> _WHAT THE EXERCISE ASKS_
Each line below is to be written out once more, precisely as given.

━━━━

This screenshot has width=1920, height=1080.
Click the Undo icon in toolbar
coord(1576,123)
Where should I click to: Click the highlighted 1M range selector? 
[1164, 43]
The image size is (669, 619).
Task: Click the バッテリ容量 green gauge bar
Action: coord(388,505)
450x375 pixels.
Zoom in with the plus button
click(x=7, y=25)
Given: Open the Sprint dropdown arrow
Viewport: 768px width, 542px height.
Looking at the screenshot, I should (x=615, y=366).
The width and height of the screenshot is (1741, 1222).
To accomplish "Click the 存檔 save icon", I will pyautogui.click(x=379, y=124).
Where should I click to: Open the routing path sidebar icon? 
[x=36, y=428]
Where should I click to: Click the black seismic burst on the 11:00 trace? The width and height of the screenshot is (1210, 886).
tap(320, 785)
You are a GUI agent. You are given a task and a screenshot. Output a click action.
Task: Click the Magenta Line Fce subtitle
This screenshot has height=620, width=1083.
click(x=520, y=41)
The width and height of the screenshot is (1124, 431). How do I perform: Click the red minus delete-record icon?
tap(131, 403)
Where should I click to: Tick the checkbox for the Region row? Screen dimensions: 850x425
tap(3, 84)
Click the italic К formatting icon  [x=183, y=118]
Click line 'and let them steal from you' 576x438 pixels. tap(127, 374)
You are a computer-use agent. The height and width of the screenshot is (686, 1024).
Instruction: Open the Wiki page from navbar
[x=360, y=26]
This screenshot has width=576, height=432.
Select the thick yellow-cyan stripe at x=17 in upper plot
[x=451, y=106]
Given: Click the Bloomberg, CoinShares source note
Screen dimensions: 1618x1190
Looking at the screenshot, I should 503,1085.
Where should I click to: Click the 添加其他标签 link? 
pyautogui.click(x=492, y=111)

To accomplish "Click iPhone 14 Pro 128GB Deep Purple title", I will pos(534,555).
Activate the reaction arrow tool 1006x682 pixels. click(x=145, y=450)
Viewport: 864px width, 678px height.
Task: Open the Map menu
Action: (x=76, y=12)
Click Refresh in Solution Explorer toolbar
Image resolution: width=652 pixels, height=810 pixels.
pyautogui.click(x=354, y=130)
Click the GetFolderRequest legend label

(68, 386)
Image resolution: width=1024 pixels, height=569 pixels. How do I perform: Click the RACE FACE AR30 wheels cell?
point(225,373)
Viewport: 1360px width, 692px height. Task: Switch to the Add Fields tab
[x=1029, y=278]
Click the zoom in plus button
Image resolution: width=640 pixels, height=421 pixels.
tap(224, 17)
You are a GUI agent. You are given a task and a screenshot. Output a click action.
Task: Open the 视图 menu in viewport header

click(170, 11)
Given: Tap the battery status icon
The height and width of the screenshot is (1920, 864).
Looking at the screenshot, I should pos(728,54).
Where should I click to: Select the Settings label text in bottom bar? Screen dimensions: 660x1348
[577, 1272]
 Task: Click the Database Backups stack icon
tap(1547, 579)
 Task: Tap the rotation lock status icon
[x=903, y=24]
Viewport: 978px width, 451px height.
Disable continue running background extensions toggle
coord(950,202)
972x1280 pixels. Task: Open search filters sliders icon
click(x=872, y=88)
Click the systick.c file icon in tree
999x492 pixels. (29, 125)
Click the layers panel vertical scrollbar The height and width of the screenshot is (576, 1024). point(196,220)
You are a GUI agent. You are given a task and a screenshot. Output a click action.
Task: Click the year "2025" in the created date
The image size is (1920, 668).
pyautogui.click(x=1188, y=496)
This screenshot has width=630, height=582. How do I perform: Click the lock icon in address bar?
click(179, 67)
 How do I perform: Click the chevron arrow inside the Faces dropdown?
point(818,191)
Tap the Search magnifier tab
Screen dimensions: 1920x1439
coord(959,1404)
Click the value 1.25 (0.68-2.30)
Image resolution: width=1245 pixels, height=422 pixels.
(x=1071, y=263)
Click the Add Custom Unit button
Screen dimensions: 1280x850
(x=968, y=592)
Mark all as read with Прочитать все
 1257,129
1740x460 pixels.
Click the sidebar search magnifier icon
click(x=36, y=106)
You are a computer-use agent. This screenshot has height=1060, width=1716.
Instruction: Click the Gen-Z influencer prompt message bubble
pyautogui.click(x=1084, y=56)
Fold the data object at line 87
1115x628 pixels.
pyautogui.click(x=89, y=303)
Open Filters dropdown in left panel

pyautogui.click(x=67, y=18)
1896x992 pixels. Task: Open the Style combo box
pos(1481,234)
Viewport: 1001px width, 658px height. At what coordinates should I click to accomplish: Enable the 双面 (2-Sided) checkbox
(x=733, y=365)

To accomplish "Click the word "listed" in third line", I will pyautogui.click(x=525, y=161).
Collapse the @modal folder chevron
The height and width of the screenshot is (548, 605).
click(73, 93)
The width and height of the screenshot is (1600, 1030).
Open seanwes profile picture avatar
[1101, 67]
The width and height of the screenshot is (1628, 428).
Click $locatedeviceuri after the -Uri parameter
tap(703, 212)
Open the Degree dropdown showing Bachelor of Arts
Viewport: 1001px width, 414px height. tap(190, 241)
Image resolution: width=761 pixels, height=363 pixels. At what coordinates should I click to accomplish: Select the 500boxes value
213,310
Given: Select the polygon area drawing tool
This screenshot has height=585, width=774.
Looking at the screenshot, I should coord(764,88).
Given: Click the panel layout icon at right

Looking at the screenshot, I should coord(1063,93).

━━━━

> _TASK RESPONSE_
This screenshot has width=1920, height=1080.
Click the Undo icon in toolbar
coord(1576,123)
Where should I click to: Click the highlighted 1M range selector? 
[1164, 43]
The image size is (669, 619).
Task: Click the バッテリ容量 green gauge bar
Action: coord(388,505)
450x375 pixels.
Zoom in with the plus button
click(x=7, y=25)
Given: Open the Sprint dropdown arrow
Viewport: 768px width, 542px height.
Looking at the screenshot, I should (x=615, y=366).
The width and height of the screenshot is (1741, 1222).
To accomplish "Click the 存檔 save icon", I will pyautogui.click(x=379, y=124).
Where should I click to: Open the routing path sidebar icon? 
[x=36, y=428]
Where should I click to: Click the black seismic burst on the 11:00 trace? The width and height of the screenshot is (1210, 886).
tap(320, 785)
You are a GUI agent. You are given a task and a screenshot. Output a click action.
Task: Click the Magenta Line Fce subtitle
This screenshot has height=620, width=1083.
click(x=520, y=41)
The width and height of the screenshot is (1124, 431). How do I perform: Click the red minus delete-record icon?
tap(131, 403)
Where should I click to: Tick the checkbox for the Region row? Screen dimensions: 850x425
tap(3, 84)
Click the italic К formatting icon  [x=183, y=118]
Click line 'and let them steal from you' 576x438 pixels. tap(127, 374)
You are a computer-use agent. The height and width of the screenshot is (686, 1024).
Instruction: Open the Wiki page from navbar
[x=360, y=26]
This screenshot has width=576, height=432.
Select the thick yellow-cyan stripe at x=17 in upper plot
[x=451, y=106]
Given: Click the Bloomberg, CoinShares source note
Screen dimensions: 1618x1190
Looking at the screenshot, I should 503,1085.
Where should I click to: Click the 添加其他标签 link? 
pyautogui.click(x=492, y=111)

To accomplish "Click iPhone 14 Pro 128GB Deep Purple title", I will pos(534,555).
Activate the reaction arrow tool 1006x682 pixels. click(x=145, y=450)
Viewport: 864px width, 678px height.
Task: Open the Map menu
Action: (x=76, y=12)
Click Refresh in Solution Explorer toolbar
Image resolution: width=652 pixels, height=810 pixels.
pyautogui.click(x=354, y=130)
Click the GetFolderRequest legend label

(68, 386)
Image resolution: width=1024 pixels, height=569 pixels. How do I perform: Click the RACE FACE AR30 wheels cell?
point(225,373)
Viewport: 1360px width, 692px height. Task: Switch to the Add Fields tab
[x=1029, y=278]
Click the zoom in plus button
Image resolution: width=640 pixels, height=421 pixels.
tap(224, 17)
You are a GUI agent. You are given a task and a screenshot. Output a click action.
Task: Open the 视图 menu in viewport header

click(170, 11)
Given: Tap the battery status icon
The height and width of the screenshot is (1920, 864).
Looking at the screenshot, I should pos(728,54).
Where should I click to: Select the Settings label text in bottom bar? Screen dimensions: 660x1348
[577, 1272]
 Task: Click the Database Backups stack icon
tap(1547, 579)
 Task: Tap the rotation lock status icon
[x=903, y=24]
Viewport: 978px width, 451px height.
Disable continue running background extensions toggle
coord(950,202)
972x1280 pixels. Task: Open search filters sliders icon
click(x=872, y=88)
Click the systick.c file icon in tree
999x492 pixels. (29, 125)
Click the layers panel vertical scrollbar The height and width of the screenshot is (576, 1024). point(196,220)
You are a GUI agent. You are given a task and a screenshot. Output a click action.
Task: Click the year "2025" in the created date
The image size is (1920, 668).
pyautogui.click(x=1188, y=496)
This screenshot has width=630, height=582. How do I perform: Click the lock icon in address bar?
click(179, 67)
 How do I perform: Click the chevron arrow inside the Faces dropdown?
point(818,191)
Tap the Search magnifier tab
Screen dimensions: 1920x1439
coord(959,1404)
Click the value 1.25 (0.68-2.30)
Image resolution: width=1245 pixels, height=422 pixels.
(x=1071, y=263)
Click the Add Custom Unit button
Screen dimensions: 1280x850
(x=968, y=592)
Mark all as read with Прочитать все
 1257,129
1740x460 pixels.
Click the sidebar search magnifier icon
click(x=36, y=106)
You are a computer-use agent. This screenshot has height=1060, width=1716.
Instruction: Click the Gen-Z influencer prompt message bubble
pyautogui.click(x=1084, y=56)
Fold the data object at line 87
1115x628 pixels.
pyautogui.click(x=89, y=303)
Open Filters dropdown in left panel

pyautogui.click(x=67, y=18)
1896x992 pixels. Task: Open the Style combo box
pos(1481,234)
Viewport: 1001px width, 658px height. At what coordinates should I click to accomplish: Enable the 双面 (2-Sided) checkbox
(x=733, y=365)

To accomplish "Click the word "listed" in third line", I will pyautogui.click(x=525, y=161).
Collapse the @modal folder chevron
The height and width of the screenshot is (548, 605).
click(73, 93)
The width and height of the screenshot is (1600, 1030).
Open seanwes profile picture avatar
[1101, 67]
The width and height of the screenshot is (1628, 428).
Click $locatedeviceuri after the -Uri parameter
tap(703, 212)
Open the Degree dropdown showing Bachelor of Arts
Viewport: 1001px width, 414px height. tap(190, 241)
Image resolution: width=761 pixels, height=363 pixels. At what coordinates should I click to accomplish: Select the 500boxes value
213,310
Given: Select the polygon area drawing tool
This screenshot has height=585, width=774.
Looking at the screenshot, I should coord(764,88).
Given: Click the panel layout icon at right

Looking at the screenshot, I should coord(1063,93).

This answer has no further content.